Data Statement

Dataset Names: coheretext-filtered, coheretext-unfiltered
Dataset Developers: Cohere Infrastructure Team
Data Statement Authors: Cohere Safety Team & Responsibility Council
Size: ~200GB filtered, ~3TB unfiltered

Overview of Training Datasets

The unfiltered dataset is used to train Representation models that reflect the world, including its current harms and biases. This enables them to be effective for use cases such as content moderation.

The filtered dataset is used to train the Generation models to complete sentences based on a prompt, while minimizing harmful generations. Our use of filtered training data is motivated by the observation of (Bender et al., 2021) that uncurated data used to train language models encodes the dominant view, further harming people at the margins. Cohere continues to invest significant resources towards dataset curation to prevent harm.

Document Collection

Cohere takes measures to ensure responsible collection and processing of data, in compliance with best practices, industry guidelines, and applicable regulations.

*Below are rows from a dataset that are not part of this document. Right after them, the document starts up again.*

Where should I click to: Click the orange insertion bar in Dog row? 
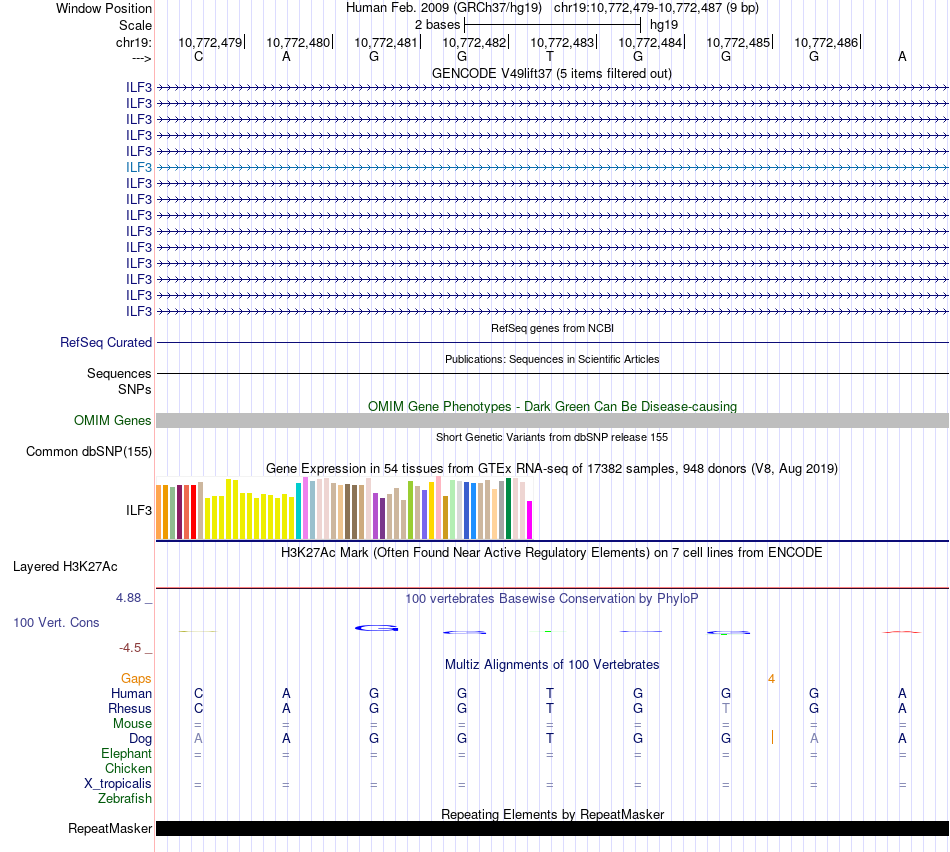[772, 738]
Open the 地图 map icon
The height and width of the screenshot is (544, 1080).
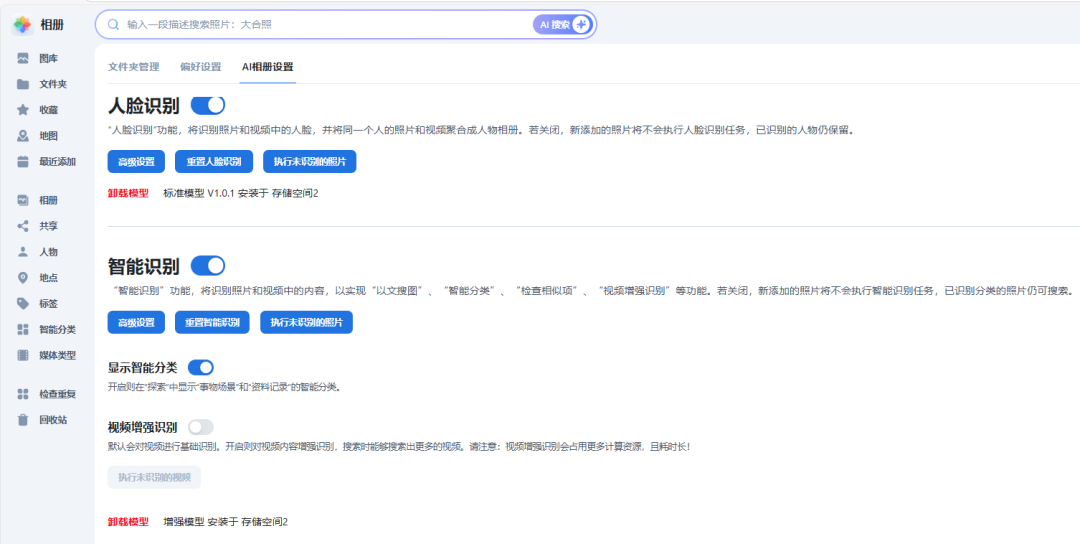coord(23,136)
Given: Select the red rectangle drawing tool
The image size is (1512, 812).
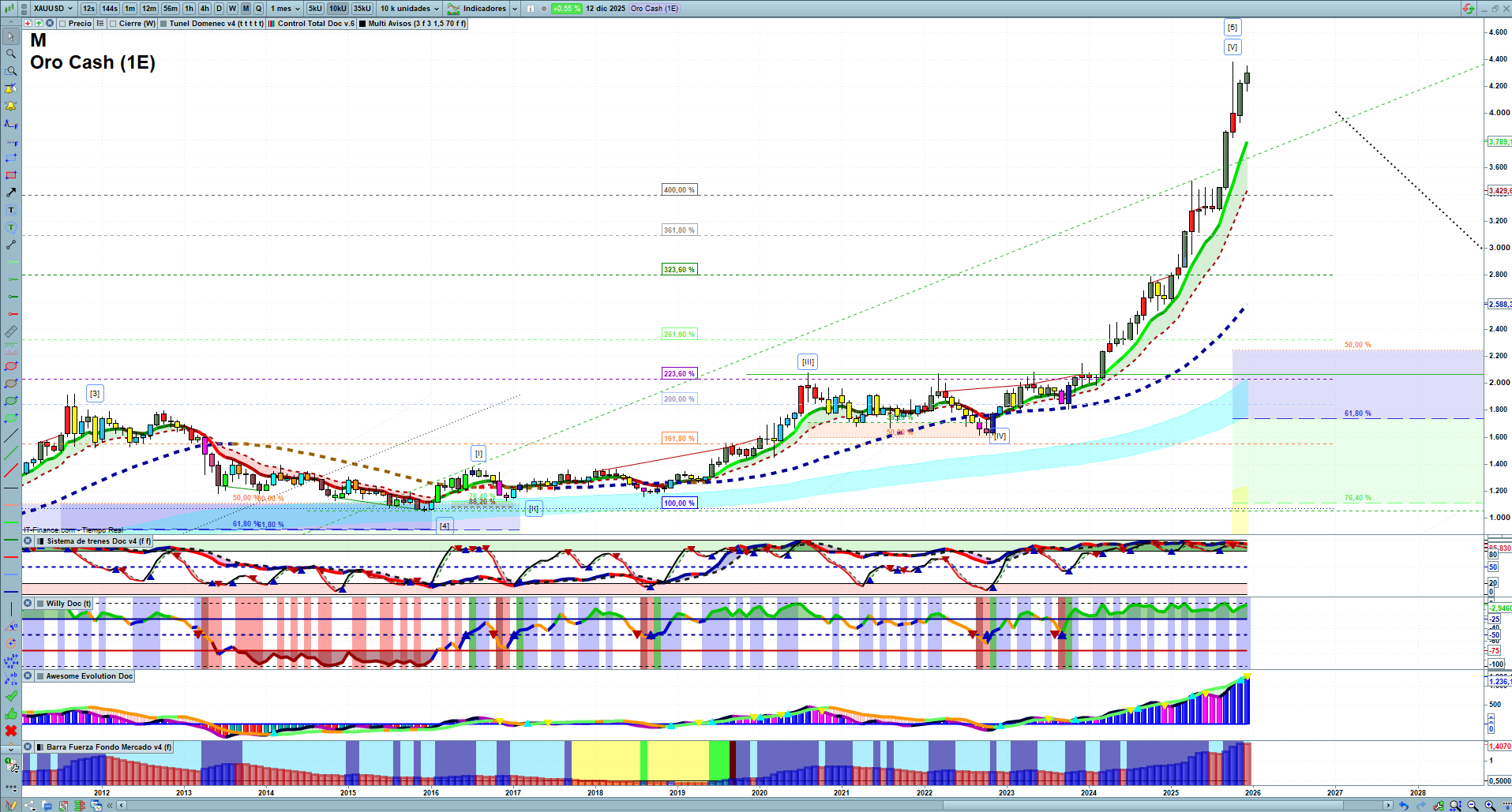Looking at the screenshot, I should 11,175.
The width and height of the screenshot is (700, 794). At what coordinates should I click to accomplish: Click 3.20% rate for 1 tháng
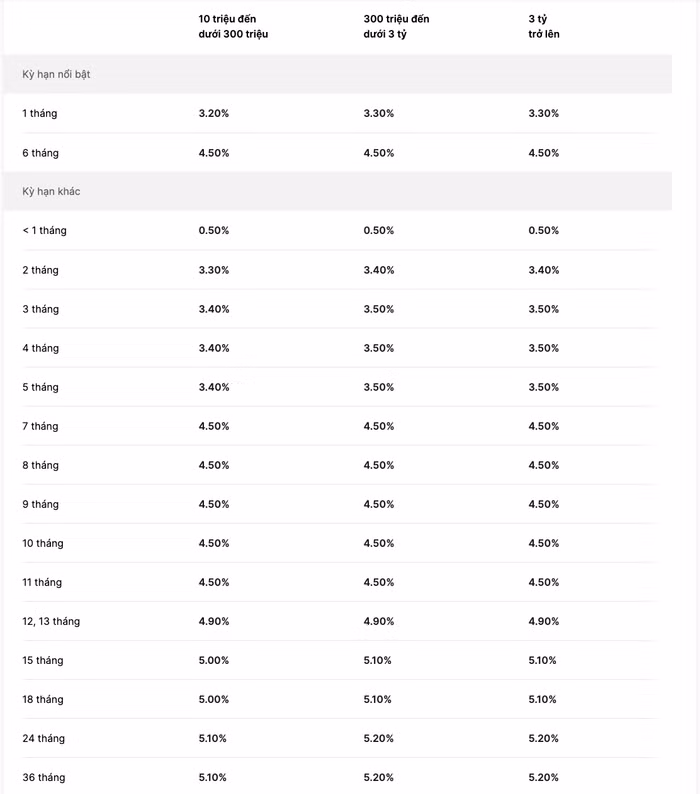(x=214, y=113)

We are deeply committed to building and training our models in a responsible, safe, and ethical manner, free from toxicity and bias, and take all commercial reasonable measures and precautions to protect customer data and treat it with respect.

Source Demographics

The scraped data is similar in composition to many other large, Internet-sourced language modeling datasets, and hence reflects perspectives that skew young, white, and male (Bender et al., 2021). Language models trained on such data encode the hegemonic viewpoint; Jo and Gebru, 2021 detail issues and solutions around this topic in-depth. Enhancing the diversity of our training data is a top priority as we continue to iterate our data collection process.

Document Curation

Filtering harmful, biased, or otherwise undesirable documents from training data can improve language model performance (Raffel et al., 2020) and reduce the chances of the model perpetuating harm. However, doing so with precision is critical so that we do not silence marginalized voices (Bender et. al, 2021).

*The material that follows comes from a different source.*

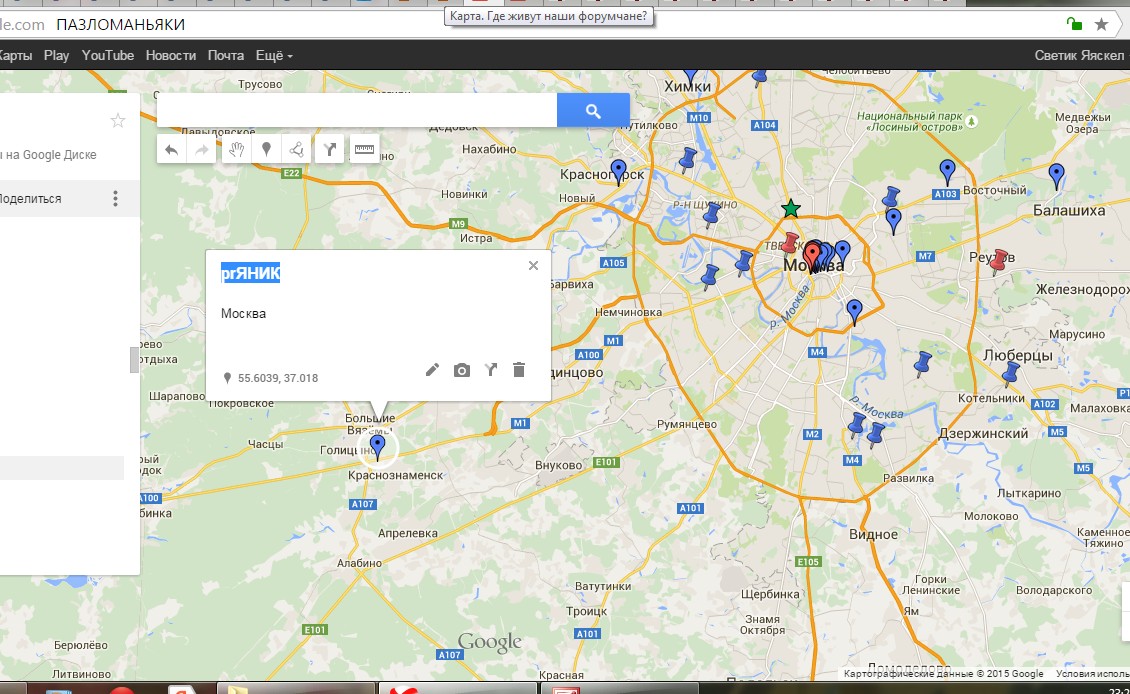Image resolution: width=1130 pixels, height=694 pixels.
Task: Click the Светик Яскел account name
Action: point(1080,56)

With these considerations in mind, we designed a document curation process which aims to minimize undesirable text within our training data. The best way to do this is an active area of research within Cohere and the broader machine learning research community (Sharoff, 2020). As Cohere learns more about the types of harm large language models exhibit, it will adapt the composition of its datasets accordingly.

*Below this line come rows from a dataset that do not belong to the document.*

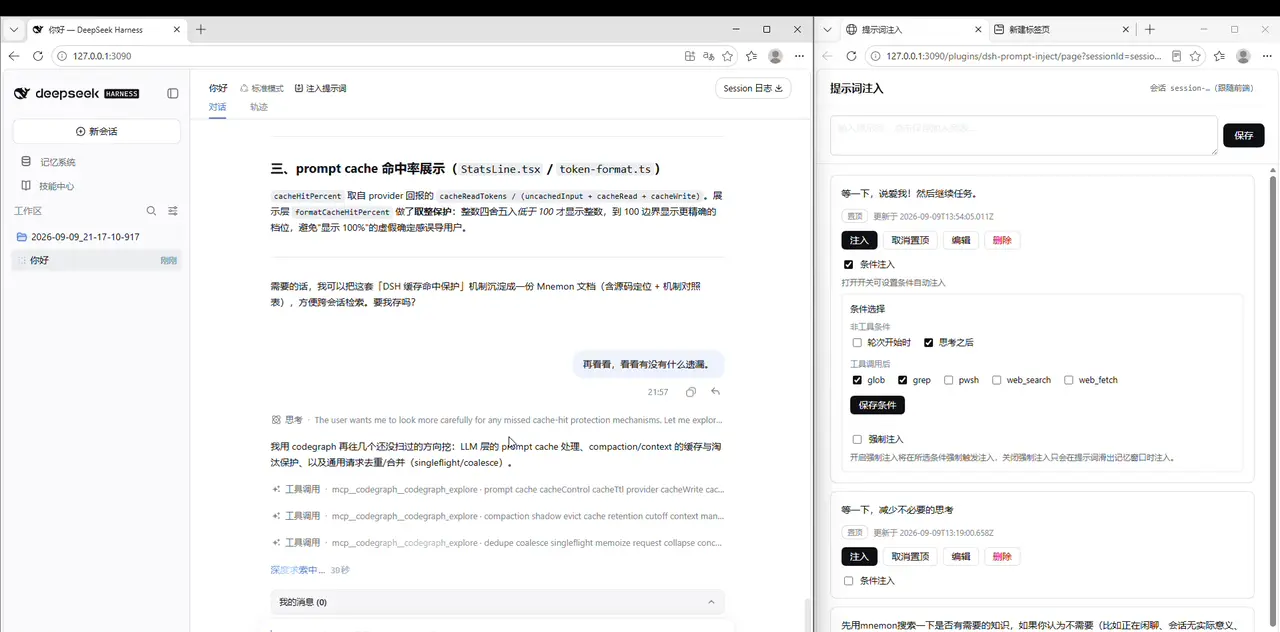Copy the message with the copy icon

pos(691,392)
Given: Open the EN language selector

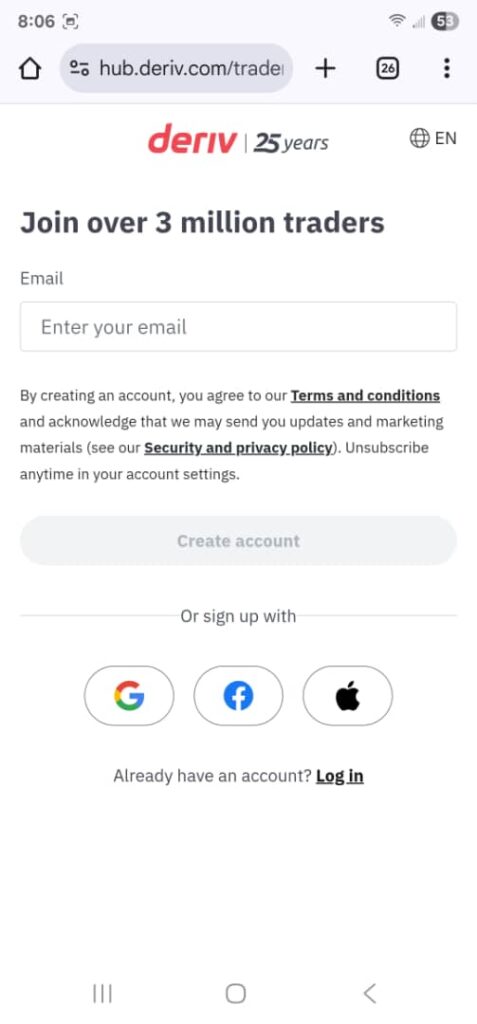Looking at the screenshot, I should (433, 138).
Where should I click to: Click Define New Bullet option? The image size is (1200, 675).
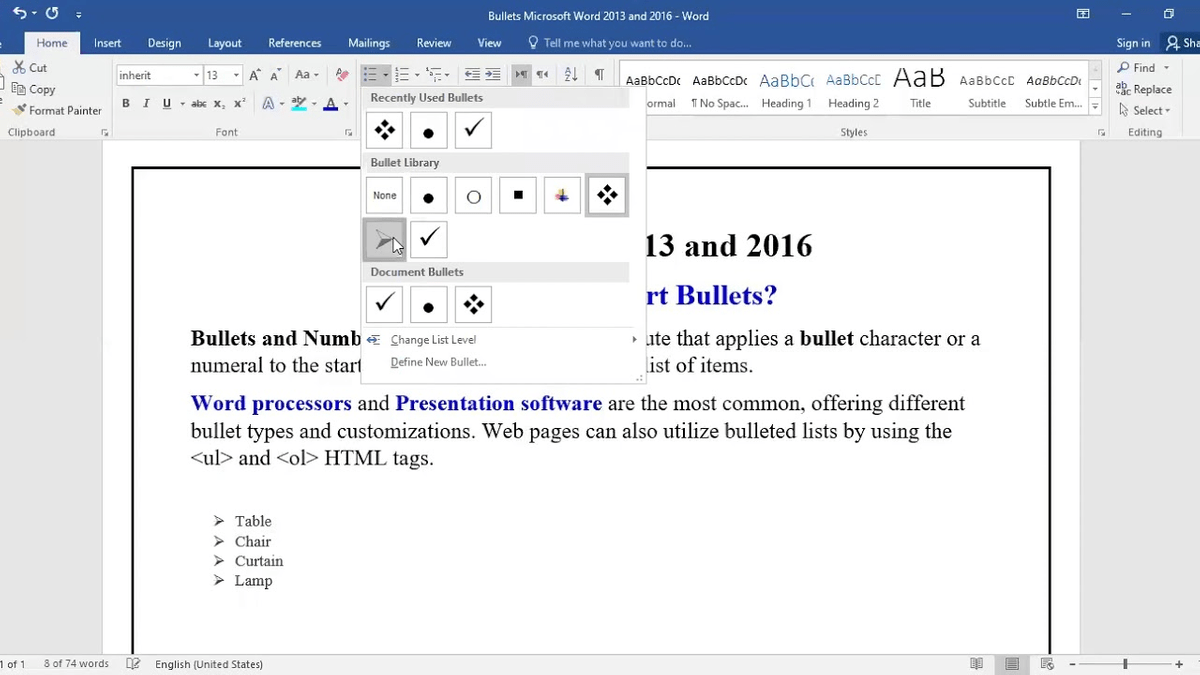(x=438, y=362)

More Nuanced than Blockwords

We recognize the dangers of using a blockword list (i.e. removing any documents containing words from a list of selected words). Our filtration techniques are designed to retain counterspeech by taking into account language and context in a nuanced way. For example, we do not want to remove documents addressing racism, but we do want to filter racist texts. An example of a harm filtration technique we use has been published to Arxiv.

Language Filtration

We currently train our language models on English documents only, and model performance is evaluated on English benchmarks. The heuristics we use to detect non-English text during document curation are imperfect and other languages may still remain in the dataset. Multilingual datasets and benchmarks will be incorporated into future iterations of our data and evaluation pipelines.